Records contained in a dataset:
>>>

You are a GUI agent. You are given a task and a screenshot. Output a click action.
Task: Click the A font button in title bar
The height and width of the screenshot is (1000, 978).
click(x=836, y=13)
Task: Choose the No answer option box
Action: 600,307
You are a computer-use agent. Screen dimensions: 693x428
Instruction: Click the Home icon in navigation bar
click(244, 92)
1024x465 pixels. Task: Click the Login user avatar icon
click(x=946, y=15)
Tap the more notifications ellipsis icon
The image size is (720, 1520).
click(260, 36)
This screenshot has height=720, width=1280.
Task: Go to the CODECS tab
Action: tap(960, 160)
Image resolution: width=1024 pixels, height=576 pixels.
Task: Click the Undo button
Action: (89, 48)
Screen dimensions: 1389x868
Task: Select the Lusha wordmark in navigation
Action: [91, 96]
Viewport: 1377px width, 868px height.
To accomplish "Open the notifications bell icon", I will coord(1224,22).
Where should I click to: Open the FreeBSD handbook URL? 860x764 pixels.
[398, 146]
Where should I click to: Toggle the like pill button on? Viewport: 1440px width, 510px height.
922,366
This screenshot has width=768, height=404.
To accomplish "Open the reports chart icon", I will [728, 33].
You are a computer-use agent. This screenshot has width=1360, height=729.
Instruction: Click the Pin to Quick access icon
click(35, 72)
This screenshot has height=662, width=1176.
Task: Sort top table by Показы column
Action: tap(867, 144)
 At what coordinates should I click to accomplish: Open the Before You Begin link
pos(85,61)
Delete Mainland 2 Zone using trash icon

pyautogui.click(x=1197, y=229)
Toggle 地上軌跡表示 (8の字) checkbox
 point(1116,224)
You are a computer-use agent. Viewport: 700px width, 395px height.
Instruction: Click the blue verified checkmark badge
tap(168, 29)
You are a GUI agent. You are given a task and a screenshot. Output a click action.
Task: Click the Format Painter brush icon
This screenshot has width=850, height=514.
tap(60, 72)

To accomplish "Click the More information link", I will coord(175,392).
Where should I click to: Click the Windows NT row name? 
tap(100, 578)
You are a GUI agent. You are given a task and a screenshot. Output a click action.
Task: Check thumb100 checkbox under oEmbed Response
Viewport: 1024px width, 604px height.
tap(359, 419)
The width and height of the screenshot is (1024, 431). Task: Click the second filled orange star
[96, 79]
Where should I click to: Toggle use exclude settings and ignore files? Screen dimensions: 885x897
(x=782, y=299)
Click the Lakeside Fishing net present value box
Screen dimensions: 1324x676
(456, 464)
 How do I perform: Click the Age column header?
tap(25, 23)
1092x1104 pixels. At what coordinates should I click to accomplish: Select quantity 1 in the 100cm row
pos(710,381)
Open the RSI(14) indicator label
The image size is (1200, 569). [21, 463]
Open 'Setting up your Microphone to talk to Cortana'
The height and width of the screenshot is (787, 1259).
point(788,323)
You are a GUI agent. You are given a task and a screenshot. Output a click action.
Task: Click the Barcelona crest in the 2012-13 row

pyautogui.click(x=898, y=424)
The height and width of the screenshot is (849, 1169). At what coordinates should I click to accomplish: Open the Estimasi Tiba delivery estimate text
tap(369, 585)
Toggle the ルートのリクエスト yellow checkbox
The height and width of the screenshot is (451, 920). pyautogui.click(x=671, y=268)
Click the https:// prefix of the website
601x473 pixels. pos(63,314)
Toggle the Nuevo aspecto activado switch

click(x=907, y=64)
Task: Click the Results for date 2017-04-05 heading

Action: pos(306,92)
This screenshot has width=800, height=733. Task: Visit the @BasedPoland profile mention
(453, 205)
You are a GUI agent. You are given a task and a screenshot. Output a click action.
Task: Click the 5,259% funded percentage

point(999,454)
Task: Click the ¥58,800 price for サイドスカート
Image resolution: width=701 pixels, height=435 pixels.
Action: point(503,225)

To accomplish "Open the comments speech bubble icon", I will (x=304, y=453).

<<<

• [EXERCISE REQUIREMENTS] Write each entry out again. Do not change a word.

• [PROBLEM SOLUTION]
You are a GUI agent. You are given a task and a screenshot. Output a click action.
Task: Click the A font button in title bar
The height and width of the screenshot is (1000, 978).
click(x=836, y=13)
Task: Choose the No answer option box
Action: 600,307
You are a computer-use agent. Screen dimensions: 693x428
Instruction: Click the Home icon in navigation bar
click(244, 92)
1024x465 pixels. Task: Click the Login user avatar icon
click(x=946, y=15)
Tap the more notifications ellipsis icon
The image size is (720, 1520).
click(260, 36)
This screenshot has height=720, width=1280.
Task: Go to the CODECS tab
Action: tap(960, 160)
Image resolution: width=1024 pixels, height=576 pixels.
Task: Click the Undo button
Action: (89, 48)
Screen dimensions: 1389x868
Task: Select the Lusha wordmark in navigation
Action: [91, 96]
Viewport: 1377px width, 868px height.
To accomplish "Open the notifications bell icon", I will coord(1224,22).
Where should I click to: Open the FreeBSD handbook URL? 860x764 pixels.
[398, 146]
Where should I click to: Toggle the like pill button on? Viewport: 1440px width, 510px height.
922,366
This screenshot has width=768, height=404.
To accomplish "Open the reports chart icon", I will [728, 33].
You are a computer-use agent. This screenshot has width=1360, height=729.
Instruction: Click the Pin to Quick access icon
click(35, 72)
This screenshot has height=662, width=1176.
Task: Sort top table by Показы column
Action: tap(867, 144)
 At what coordinates should I click to accomplish: Open the Before You Begin link
pos(85,61)
Delete Mainland 2 Zone using trash icon

pyautogui.click(x=1197, y=229)
Toggle 地上軌跡表示 (8の字) checkbox
 point(1116,224)
You are a computer-use agent. Viewport: 700px width, 395px height.
Instruction: Click the blue verified checkmark badge
tap(168, 29)
You are a GUI agent. You are given a task and a screenshot. Output a click action.
Task: Click the Format Painter brush icon
This screenshot has width=850, height=514.
tap(60, 72)

To accomplish "Click the More information link", I will coord(175,392).
Where should I click to: Click the Windows NT row name? 
tap(100, 578)
You are a GUI agent. You are given a task and a screenshot. Output a click action.
Task: Check thumb100 checkbox under oEmbed Response
Viewport: 1024px width, 604px height.
tap(359, 419)
The width and height of the screenshot is (1024, 431). Task: Click the second filled orange star
[96, 79]
Where should I click to: Toggle use exclude settings and ignore files? Screen dimensions: 885x897
(x=782, y=299)
Click the Lakeside Fishing net present value box
Screen dimensions: 1324x676
(456, 464)
 How do I perform: Click the Age column header?
tap(25, 23)
1092x1104 pixels. At what coordinates should I click to accomplish: Select quantity 1 in the 100cm row
pos(710,381)
Open the RSI(14) indicator label
The image size is (1200, 569). [21, 463]
Open 'Setting up your Microphone to talk to Cortana'
The height and width of the screenshot is (787, 1259).
point(788,323)
You are a GUI agent. You are given a task and a screenshot. Output a click action.
Task: Click the Barcelona crest in the 2012-13 row

pyautogui.click(x=898, y=424)
The height and width of the screenshot is (849, 1169). At what coordinates should I click to accomplish: Open the Estimasi Tiba delivery estimate text
tap(369, 585)
Toggle the ルートのリクエスト yellow checkbox
The height and width of the screenshot is (451, 920). pyautogui.click(x=671, y=268)
Click the https:// prefix of the website
601x473 pixels. pos(63,314)
Toggle the Nuevo aspecto activado switch

click(x=907, y=64)
Task: Click the Results for date 2017-04-05 heading

Action: pos(306,92)
This screenshot has width=800, height=733. Task: Visit the @BasedPoland profile mention
(453, 205)
You are a GUI agent. You are given a task and a screenshot. Output a click action.
Task: Click the 5,259% funded percentage

point(999,454)
Task: Click the ¥58,800 price for サイドスカート
Image resolution: width=701 pixels, height=435 pixels.
Action: point(503,225)

To accomplish "Open the comments speech bubble icon", I will (x=304, y=453).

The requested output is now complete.